• ASSIGNED TASK:
Repeat the listing below exactly from the line with "Click the large sensor size camera icon" through its last line. Skip every picture.

• RECORDS SUPPLIED:
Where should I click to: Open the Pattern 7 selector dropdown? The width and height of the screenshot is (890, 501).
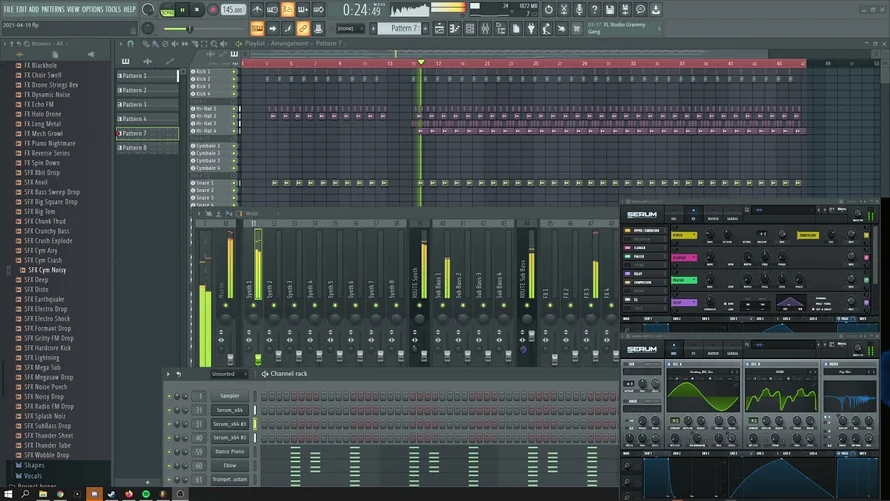(405, 28)

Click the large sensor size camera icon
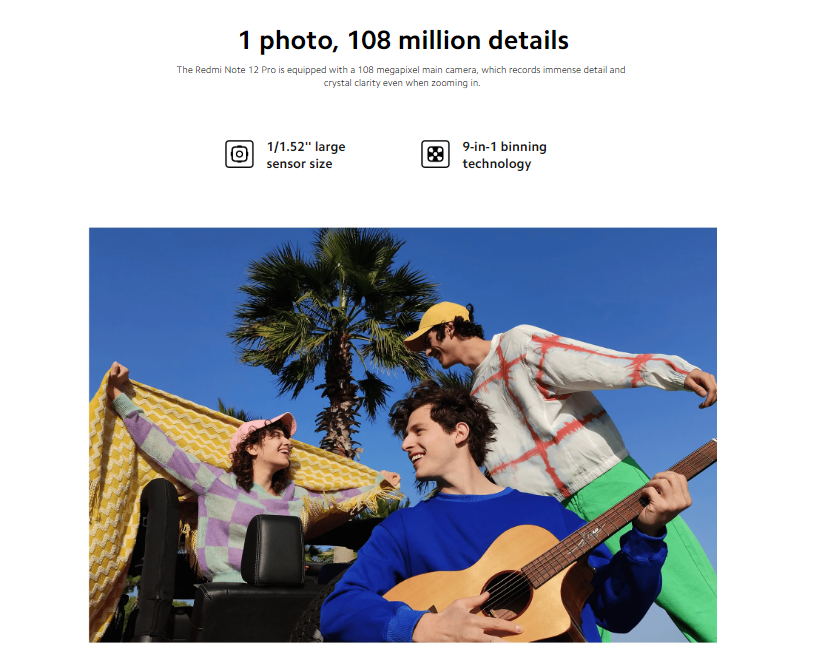(239, 154)
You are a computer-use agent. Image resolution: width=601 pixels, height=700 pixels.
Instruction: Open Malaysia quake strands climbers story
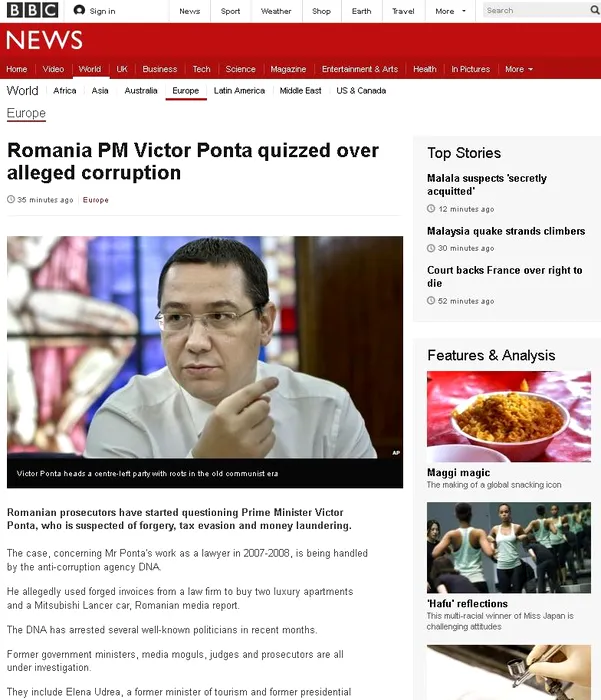point(506,231)
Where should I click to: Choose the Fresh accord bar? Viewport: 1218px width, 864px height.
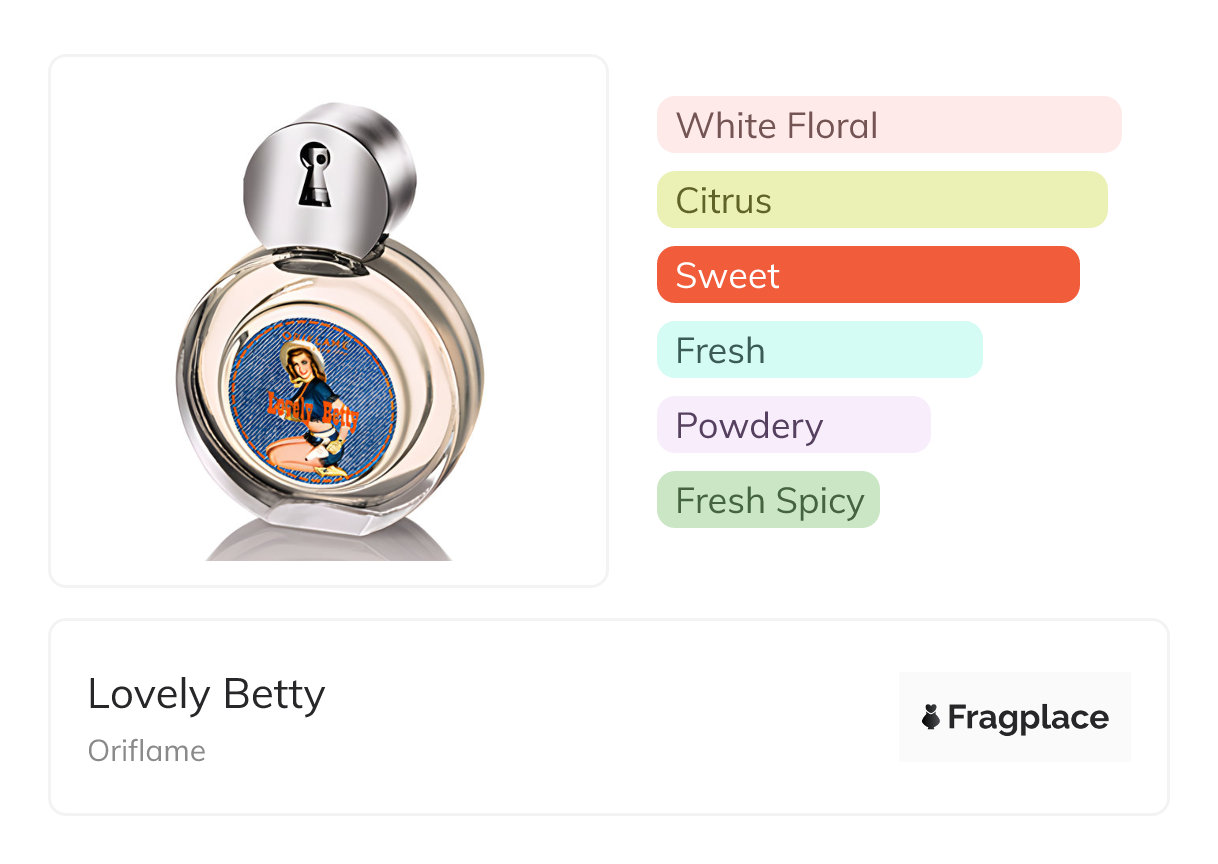coord(819,350)
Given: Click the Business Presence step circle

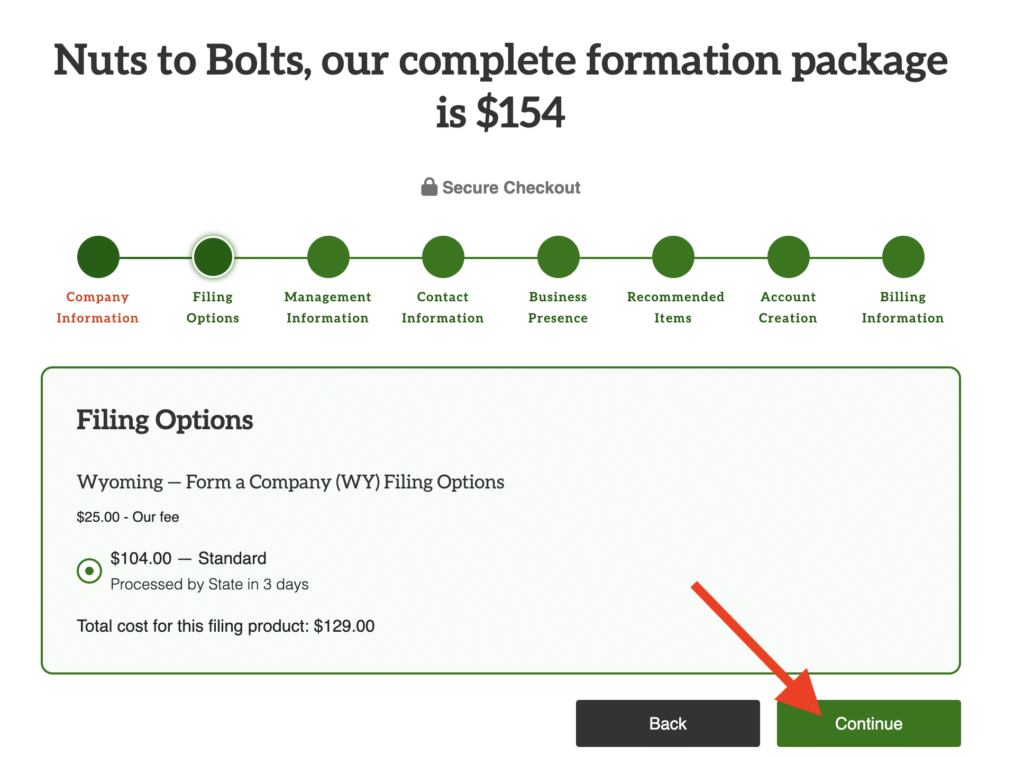Looking at the screenshot, I should [x=558, y=257].
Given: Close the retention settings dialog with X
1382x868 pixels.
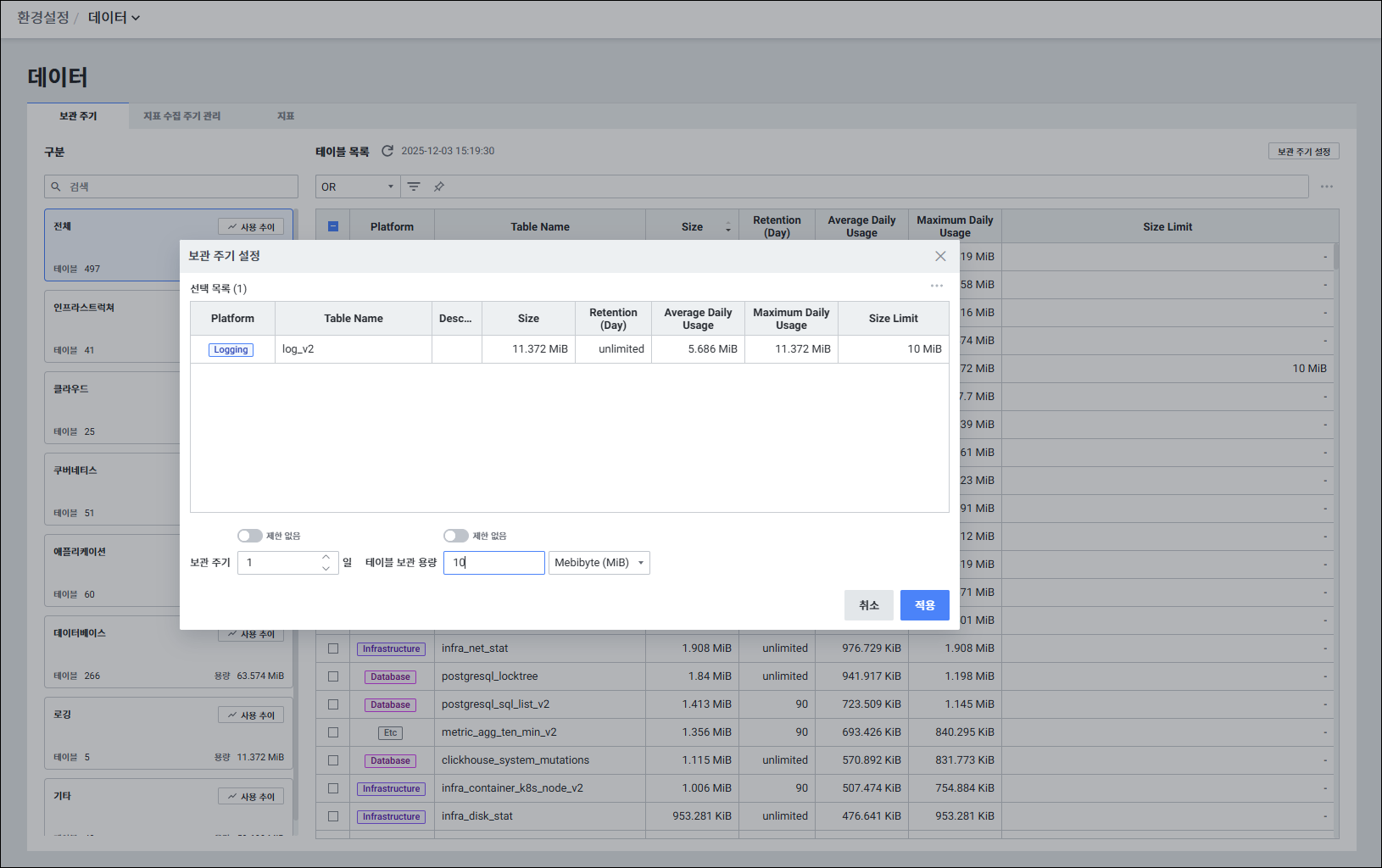Looking at the screenshot, I should click(940, 256).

• EXPECTED OUTPUT:
Click the large sensor size camera icon
(239, 154)
You are a computer-use agent. Image resolution: width=601 pixels, height=700 pixels.
Instruction: Open Malaysia quake strands climbers story
point(506,231)
Where should I click to: Choose the Fresh accord bar? Viewport: 1218px width, 864px height.
coord(819,350)
Given: Click the Business Presence step circle

Looking at the screenshot, I should [x=558, y=257].
Given: Close the retention settings dialog with X
1382x868 pixels.
Looking at the screenshot, I should click(940, 256).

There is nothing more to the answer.